I think I went into shock and tuned out for a while. It was alot to process. It was both horrible and incredible at the same time. I'm not normal but maybe I don't have to feel swallowed up by eternity. It took months for me to work up the courage to talk to a doctor and get some medication.
I wasn't completely honest with the doctor. By this time I had realized that my paralyzing fear of bridges and driving in town were signs of excessive anxiety. I didn't think I needed to tell him about the extent of my anxiety. I knew no event caused any of my anxiety and "talking to someone" wouldn't help. Rationally I know my fears are unfounded and the source was chemical.
So...on the morning of Sept. 11th, 2001 at 9 am, I was sitting in the lobby at the doctor's office waiting for my appointment and my first prescription. 9/11 changed all our lives. For me, I was also the day I admitted I wasn't normal. My brain chemistry is not the same as everyone else's. I feel no shame in saying that. No one should. It is no different than a person with Type I diabetes, PKU or Lactose Intolerance. I did nothing to cause the problem and medication helps correct it.
So much of the our physiology is poorly understood. We know enough to recognized that bacteria and viruses cause disease not our humors being out of whack. We know that epileptic seizures are not a sign of demonic possession. Much of what other generations have thought they knew to be true we know to be false. In the same way, much of what we take for absolute fact will be modified or totally disproven.

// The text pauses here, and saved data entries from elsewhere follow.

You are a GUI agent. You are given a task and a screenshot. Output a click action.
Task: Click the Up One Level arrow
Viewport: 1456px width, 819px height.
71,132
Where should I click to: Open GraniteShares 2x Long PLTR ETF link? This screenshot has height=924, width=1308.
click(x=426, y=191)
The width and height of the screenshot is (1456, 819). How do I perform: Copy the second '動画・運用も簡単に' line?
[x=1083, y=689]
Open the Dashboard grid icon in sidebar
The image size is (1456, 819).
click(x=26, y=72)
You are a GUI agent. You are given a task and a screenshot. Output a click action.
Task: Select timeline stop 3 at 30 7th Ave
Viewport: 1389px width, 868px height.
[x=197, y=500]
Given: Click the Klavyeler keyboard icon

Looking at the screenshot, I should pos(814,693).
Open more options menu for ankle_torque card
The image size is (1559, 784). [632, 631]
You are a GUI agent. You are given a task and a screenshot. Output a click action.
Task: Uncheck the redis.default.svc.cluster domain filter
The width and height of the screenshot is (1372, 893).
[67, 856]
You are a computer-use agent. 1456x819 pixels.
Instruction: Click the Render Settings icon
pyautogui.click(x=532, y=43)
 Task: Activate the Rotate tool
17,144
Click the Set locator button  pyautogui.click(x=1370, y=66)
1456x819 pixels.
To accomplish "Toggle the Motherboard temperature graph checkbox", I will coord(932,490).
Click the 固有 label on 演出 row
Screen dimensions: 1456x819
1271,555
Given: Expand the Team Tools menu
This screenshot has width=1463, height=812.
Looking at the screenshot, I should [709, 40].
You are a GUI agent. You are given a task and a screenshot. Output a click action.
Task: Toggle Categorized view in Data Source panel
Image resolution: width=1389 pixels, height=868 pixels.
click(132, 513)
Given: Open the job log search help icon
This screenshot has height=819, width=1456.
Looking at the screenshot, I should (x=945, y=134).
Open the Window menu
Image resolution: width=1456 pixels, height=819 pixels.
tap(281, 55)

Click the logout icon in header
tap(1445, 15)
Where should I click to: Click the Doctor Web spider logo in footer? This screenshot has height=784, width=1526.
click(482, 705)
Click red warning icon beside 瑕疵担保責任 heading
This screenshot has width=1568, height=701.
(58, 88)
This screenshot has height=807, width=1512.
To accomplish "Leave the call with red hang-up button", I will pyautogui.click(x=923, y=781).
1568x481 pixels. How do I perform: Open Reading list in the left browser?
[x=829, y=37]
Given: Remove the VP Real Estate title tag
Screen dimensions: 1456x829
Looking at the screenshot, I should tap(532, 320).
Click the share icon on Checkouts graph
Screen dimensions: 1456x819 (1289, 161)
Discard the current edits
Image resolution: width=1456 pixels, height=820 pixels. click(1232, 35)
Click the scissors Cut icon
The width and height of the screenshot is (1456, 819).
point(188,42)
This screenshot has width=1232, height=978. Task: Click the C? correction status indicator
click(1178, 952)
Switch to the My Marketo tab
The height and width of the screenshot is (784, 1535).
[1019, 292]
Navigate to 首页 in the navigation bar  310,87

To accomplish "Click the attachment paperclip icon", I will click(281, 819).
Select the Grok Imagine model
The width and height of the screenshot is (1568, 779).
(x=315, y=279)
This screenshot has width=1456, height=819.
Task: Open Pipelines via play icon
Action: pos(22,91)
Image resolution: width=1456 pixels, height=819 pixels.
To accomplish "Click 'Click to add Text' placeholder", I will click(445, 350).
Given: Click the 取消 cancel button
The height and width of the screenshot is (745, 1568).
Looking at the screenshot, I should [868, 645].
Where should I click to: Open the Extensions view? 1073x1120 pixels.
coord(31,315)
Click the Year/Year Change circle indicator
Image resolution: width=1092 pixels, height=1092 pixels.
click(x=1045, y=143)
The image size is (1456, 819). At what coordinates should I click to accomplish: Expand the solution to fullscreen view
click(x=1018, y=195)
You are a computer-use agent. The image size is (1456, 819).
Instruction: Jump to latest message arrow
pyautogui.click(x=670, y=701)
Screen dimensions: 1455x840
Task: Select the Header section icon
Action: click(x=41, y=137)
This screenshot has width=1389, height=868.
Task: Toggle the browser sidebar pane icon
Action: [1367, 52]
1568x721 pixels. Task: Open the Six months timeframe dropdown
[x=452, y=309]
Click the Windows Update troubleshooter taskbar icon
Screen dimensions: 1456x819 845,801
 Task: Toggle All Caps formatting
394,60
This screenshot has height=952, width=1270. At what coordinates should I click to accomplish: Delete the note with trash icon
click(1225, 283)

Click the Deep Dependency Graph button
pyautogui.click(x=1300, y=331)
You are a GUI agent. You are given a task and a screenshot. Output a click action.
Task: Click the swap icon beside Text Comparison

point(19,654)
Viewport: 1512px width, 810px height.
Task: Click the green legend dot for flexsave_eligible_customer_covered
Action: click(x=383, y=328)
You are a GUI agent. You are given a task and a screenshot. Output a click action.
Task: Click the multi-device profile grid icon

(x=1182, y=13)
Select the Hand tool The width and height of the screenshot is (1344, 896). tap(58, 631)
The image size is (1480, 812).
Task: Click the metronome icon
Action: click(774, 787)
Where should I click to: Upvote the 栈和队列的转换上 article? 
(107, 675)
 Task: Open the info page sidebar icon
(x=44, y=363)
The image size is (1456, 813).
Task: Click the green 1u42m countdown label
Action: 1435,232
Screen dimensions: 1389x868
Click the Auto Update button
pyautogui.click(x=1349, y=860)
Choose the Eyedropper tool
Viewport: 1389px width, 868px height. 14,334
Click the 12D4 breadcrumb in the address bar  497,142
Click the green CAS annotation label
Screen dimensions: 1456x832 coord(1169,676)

This I know...My brain chemistry is not the same as most people's. I did nothing to cause this. I have never taken drugs. Yes, I managed to graduate from Ohio University in the 1980's without even smoking marajuana. I did drink occasionally but now rarely. My brain works the way it does because I was born with it this way.
This I know...I am not "unstable", "unpredictable", or "undependable". I will not go off the deep end or become violent. Before I started taking medication, no one ever suggested to me that I might need it. I showed no outward signs of my inward struggle. I thought my struggles were normal. Death is scary. People die on bridges and in car crashes. The floating sensation is fun.
This I know...Whatever is different about my brain chemistry is helped by Selective Serotonin Reuptake Inhibitors (SSRI). I was lucky to be given the right medication for me from the start. Why it works, I don't know. It does. It also has drastically reduced my number of migraines. It doesn't work for everyone with anxiety because the causes are different. If this has all been placebo effect for the past 14 years, I'm ok with placebo effect.
This I know...I think outside the box because I was never in the box. I have anxiety but no long suffer panick attacks. I am just beginning to realize that I also never got my social rules handbook. I have felt this way since grade school, as if all the other kids had a guidebook on how to act and I didn't. Then I convinced myself that everyone feels the same as I do. Now, I wonder if my original thoughts were more accurate. I am a step behind socially because, like my son, I am on the autism spectrum.